Exercise material:
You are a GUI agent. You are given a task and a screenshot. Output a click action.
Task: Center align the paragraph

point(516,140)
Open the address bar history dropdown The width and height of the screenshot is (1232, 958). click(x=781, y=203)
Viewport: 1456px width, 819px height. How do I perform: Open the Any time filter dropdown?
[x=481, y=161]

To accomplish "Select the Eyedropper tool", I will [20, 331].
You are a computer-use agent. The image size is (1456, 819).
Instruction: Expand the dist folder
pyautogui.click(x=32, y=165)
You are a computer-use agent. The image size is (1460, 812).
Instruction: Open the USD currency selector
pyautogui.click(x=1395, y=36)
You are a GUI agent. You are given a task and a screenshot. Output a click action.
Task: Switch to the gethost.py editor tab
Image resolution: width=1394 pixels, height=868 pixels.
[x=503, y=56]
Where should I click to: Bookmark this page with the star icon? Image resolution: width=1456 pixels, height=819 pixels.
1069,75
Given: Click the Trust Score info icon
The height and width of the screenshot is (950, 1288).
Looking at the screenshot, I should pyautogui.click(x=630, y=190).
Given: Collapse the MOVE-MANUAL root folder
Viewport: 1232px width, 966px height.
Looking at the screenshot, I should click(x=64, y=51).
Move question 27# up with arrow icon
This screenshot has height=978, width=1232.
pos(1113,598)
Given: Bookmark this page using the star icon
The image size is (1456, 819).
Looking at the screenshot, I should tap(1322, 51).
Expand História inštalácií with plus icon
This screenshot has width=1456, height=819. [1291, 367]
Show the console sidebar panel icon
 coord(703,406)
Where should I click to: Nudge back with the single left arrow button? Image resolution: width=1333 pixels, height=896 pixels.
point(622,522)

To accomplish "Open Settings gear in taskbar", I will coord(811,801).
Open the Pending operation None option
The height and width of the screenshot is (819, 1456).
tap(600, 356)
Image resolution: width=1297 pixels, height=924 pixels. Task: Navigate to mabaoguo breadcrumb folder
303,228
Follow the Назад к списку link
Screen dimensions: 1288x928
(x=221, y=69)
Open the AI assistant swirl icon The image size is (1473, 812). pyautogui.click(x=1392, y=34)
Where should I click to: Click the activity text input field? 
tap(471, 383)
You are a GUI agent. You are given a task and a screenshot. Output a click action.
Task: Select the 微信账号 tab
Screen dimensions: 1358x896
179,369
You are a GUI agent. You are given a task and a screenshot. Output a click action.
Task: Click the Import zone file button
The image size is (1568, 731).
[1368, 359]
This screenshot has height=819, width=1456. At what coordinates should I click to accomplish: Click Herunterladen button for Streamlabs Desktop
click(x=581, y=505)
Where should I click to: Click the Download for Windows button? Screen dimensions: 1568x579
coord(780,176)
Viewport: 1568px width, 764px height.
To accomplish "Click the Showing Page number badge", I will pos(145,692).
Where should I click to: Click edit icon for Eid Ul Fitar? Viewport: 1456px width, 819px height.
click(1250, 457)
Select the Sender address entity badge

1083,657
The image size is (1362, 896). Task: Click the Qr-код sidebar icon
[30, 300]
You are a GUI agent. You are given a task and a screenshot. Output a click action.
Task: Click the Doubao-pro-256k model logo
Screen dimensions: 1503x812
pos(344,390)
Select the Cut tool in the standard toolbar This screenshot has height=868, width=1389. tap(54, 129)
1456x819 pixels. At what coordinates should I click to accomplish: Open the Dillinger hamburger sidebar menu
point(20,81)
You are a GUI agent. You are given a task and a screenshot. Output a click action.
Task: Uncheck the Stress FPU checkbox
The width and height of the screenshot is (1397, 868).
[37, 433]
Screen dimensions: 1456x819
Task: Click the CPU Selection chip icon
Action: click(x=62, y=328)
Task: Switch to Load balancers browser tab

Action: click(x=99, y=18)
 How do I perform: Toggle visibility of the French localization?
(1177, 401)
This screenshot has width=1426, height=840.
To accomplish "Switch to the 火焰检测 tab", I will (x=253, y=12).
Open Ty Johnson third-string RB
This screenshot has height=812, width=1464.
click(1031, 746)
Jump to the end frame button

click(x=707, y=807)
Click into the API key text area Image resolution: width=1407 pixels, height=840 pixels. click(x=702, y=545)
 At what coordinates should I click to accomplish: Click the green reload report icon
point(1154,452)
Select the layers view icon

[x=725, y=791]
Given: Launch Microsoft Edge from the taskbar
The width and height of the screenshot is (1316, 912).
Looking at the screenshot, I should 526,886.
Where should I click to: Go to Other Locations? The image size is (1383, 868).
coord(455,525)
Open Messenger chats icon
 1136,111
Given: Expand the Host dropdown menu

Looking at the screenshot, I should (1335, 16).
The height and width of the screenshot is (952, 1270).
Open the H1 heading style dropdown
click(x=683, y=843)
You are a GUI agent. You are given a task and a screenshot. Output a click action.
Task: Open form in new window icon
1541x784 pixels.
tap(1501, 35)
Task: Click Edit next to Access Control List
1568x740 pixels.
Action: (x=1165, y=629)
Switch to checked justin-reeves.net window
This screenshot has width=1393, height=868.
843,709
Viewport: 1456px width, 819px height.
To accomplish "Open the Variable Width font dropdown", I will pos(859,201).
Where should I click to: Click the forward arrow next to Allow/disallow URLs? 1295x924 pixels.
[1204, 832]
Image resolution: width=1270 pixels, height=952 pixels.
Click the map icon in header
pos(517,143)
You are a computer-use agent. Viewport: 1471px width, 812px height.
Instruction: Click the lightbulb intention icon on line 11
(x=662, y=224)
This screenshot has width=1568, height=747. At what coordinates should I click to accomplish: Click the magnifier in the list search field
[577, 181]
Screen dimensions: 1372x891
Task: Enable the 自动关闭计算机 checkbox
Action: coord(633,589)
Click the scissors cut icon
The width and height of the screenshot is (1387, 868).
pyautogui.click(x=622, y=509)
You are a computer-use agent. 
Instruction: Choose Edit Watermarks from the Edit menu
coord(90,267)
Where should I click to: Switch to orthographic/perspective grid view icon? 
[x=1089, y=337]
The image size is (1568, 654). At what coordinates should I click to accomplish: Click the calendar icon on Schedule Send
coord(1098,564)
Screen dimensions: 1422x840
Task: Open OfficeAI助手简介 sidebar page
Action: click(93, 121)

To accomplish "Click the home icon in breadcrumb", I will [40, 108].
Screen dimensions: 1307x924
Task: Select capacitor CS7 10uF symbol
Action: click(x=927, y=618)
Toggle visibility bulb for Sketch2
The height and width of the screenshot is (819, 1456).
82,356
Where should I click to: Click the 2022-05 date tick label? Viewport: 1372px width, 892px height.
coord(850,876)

Exercise: Every line above must be repeated exactly as it appears.

Answer space:
You are a GUI agent. You are given a task and a screenshot. Output a click action.
Task: Center align the paragraph

point(516,140)
Open the address bar history dropdown The width and height of the screenshot is (1232, 958). click(x=781, y=203)
Viewport: 1456px width, 819px height. How do I perform: Open the Any time filter dropdown?
[x=481, y=161]

To accomplish "Select the Eyedropper tool", I will [20, 331].
You are a computer-use agent. The image size is (1456, 819).
Instruction: Expand the dist folder
pyautogui.click(x=32, y=165)
You are a computer-use agent. The image size is (1460, 812).
Instruction: Open the USD currency selector
pyautogui.click(x=1395, y=36)
You are a GUI agent. You are given a task and a screenshot. Output a click action.
Task: Switch to the gethost.py editor tab
Image resolution: width=1394 pixels, height=868 pixels.
[x=503, y=56]
Where should I click to: Bookmark this page with the star icon? Image resolution: width=1456 pixels, height=819 pixels.
1069,75
Given: Click the Trust Score info icon
The height and width of the screenshot is (950, 1288).
Looking at the screenshot, I should pyautogui.click(x=630, y=190).
Given: Collapse the MOVE-MANUAL root folder
Viewport: 1232px width, 966px height.
Looking at the screenshot, I should click(x=64, y=51).
Move question 27# up with arrow icon
This screenshot has height=978, width=1232.
pos(1113,598)
Given: Bookmark this page using the star icon
The image size is (1456, 819).
Looking at the screenshot, I should tap(1322, 51).
Expand História inštalácií with plus icon
This screenshot has width=1456, height=819. [1291, 367]
Show the console sidebar panel icon
 coord(703,406)
Where should I click to: Nudge back with the single left arrow button? Image resolution: width=1333 pixels, height=896 pixels.
point(622,522)

To accomplish "Open Settings gear in taskbar", I will coord(811,801).
Open the Pending operation None option
The height and width of the screenshot is (819, 1456).
tap(600, 356)
Image resolution: width=1297 pixels, height=924 pixels. Task: Navigate to mabaoguo breadcrumb folder
303,228
Follow the Назад к списку link
Screen dimensions: 1288x928
(x=221, y=69)
Open the AI assistant swirl icon The image size is (1473, 812). pyautogui.click(x=1392, y=34)
Where should I click to: Click the activity text input field? 
tap(471, 383)
You are a GUI agent. You are given a task and a screenshot. Output a click action.
Task: Select the 微信账号 tab
Screen dimensions: 1358x896
179,369
You are a GUI agent. You are given a task and a screenshot. Output a click action.
Task: Click the Import zone file button
The image size is (1568, 731).
[1368, 359]
This screenshot has height=819, width=1456. At what coordinates should I click to accomplish: Click Herunterladen button for Streamlabs Desktop
click(x=581, y=505)
Where should I click to: Click the Download for Windows button? Screen dimensions: 1568x579
coord(780,176)
Viewport: 1568px width, 764px height.
To accomplish "Click the Showing Page number badge", I will pos(145,692).
Where should I click to: Click edit icon for Eid Ul Fitar? Viewport: 1456px width, 819px height.
click(1250, 457)
Select the Sender address entity badge

1083,657
The image size is (1362, 896). Task: Click the Qr-код sidebar icon
[30, 300]
You are a GUI agent. You are given a task and a screenshot. Output a click action.
Task: Click the Doubao-pro-256k model logo
Screen dimensions: 1503x812
pos(344,390)
Select the Cut tool in the standard toolbar This screenshot has height=868, width=1389. tap(54, 129)
1456x819 pixels. At what coordinates should I click to accomplish: Open the Dillinger hamburger sidebar menu
point(20,81)
You are a GUI agent. You are given a task and a screenshot. Output a click action.
Task: Uncheck the Stress FPU checkbox
The width and height of the screenshot is (1397, 868).
[37, 433]
Screen dimensions: 1456x819
Task: Click the CPU Selection chip icon
Action: click(x=62, y=328)
Task: Switch to Load balancers browser tab

Action: click(x=99, y=18)
 How do I perform: Toggle visibility of the French localization?
(1177, 401)
This screenshot has width=1426, height=840.
To accomplish "Switch to the 火焰检测 tab", I will (x=253, y=12).
Open Ty Johnson third-string RB
This screenshot has height=812, width=1464.
click(1031, 746)
Jump to the end frame button

click(x=707, y=807)
Click into the API key text area Image resolution: width=1407 pixels, height=840 pixels. click(x=702, y=545)
 At what coordinates should I click to accomplish: Click the green reload report icon
point(1154,452)
Select the layers view icon

[x=725, y=791]
Given: Launch Microsoft Edge from the taskbar
The width and height of the screenshot is (1316, 912).
Looking at the screenshot, I should 526,886.
Where should I click to: Go to Other Locations? The image size is (1383, 868).
coord(455,525)
Open Messenger chats icon
 1136,111
Given: Expand the Host dropdown menu

Looking at the screenshot, I should (1335, 16).
The height and width of the screenshot is (952, 1270).
Open the H1 heading style dropdown
click(x=683, y=843)
You are a GUI agent. You are given a task and a screenshot. Output a click action.
Task: Open form in new window icon
1541x784 pixels.
tap(1501, 35)
Task: Click Edit next to Access Control List
1568x740 pixels.
Action: (x=1165, y=629)
Switch to checked justin-reeves.net window
This screenshot has width=1393, height=868.
843,709
Viewport: 1456px width, 819px height.
To accomplish "Open the Variable Width font dropdown", I will pos(859,201).
Where should I click to: Click the forward arrow next to Allow/disallow URLs? 1295x924 pixels.
[1204, 832]
Image resolution: width=1270 pixels, height=952 pixels.
Click the map icon in header
pos(517,143)
You are a computer-use agent. Viewport: 1471px width, 812px height.
Instruction: Click the lightbulb intention icon on line 11
(x=662, y=224)
This screenshot has width=1568, height=747. At what coordinates should I click to accomplish: Click the magnifier in the list search field
[577, 181]
Screen dimensions: 1372x891
Task: Enable the 自动关闭计算机 checkbox
Action: coord(633,589)
Click the scissors cut icon
The width and height of the screenshot is (1387, 868).
pyautogui.click(x=622, y=509)
You are a computer-use agent. 
Instruction: Choose Edit Watermarks from the Edit menu
coord(90,267)
Where should I click to: Switch to orthographic/perspective grid view icon? 
[x=1089, y=337]
The image size is (1568, 654). At what coordinates should I click to accomplish: Click the calendar icon on Schedule Send
coord(1098,564)
Screen dimensions: 1422x840
Task: Open OfficeAI助手简介 sidebar page
Action: click(93, 121)

To accomplish "Click the home icon in breadcrumb", I will [40, 108].
Screen dimensions: 1307x924
Task: Select capacitor CS7 10uF symbol
Action: click(x=927, y=618)
Toggle visibility bulb for Sketch2
The height and width of the screenshot is (819, 1456).
82,356
Where should I click to: Click the 2022-05 date tick label? Viewport: 1372px width, 892px height.
coord(850,876)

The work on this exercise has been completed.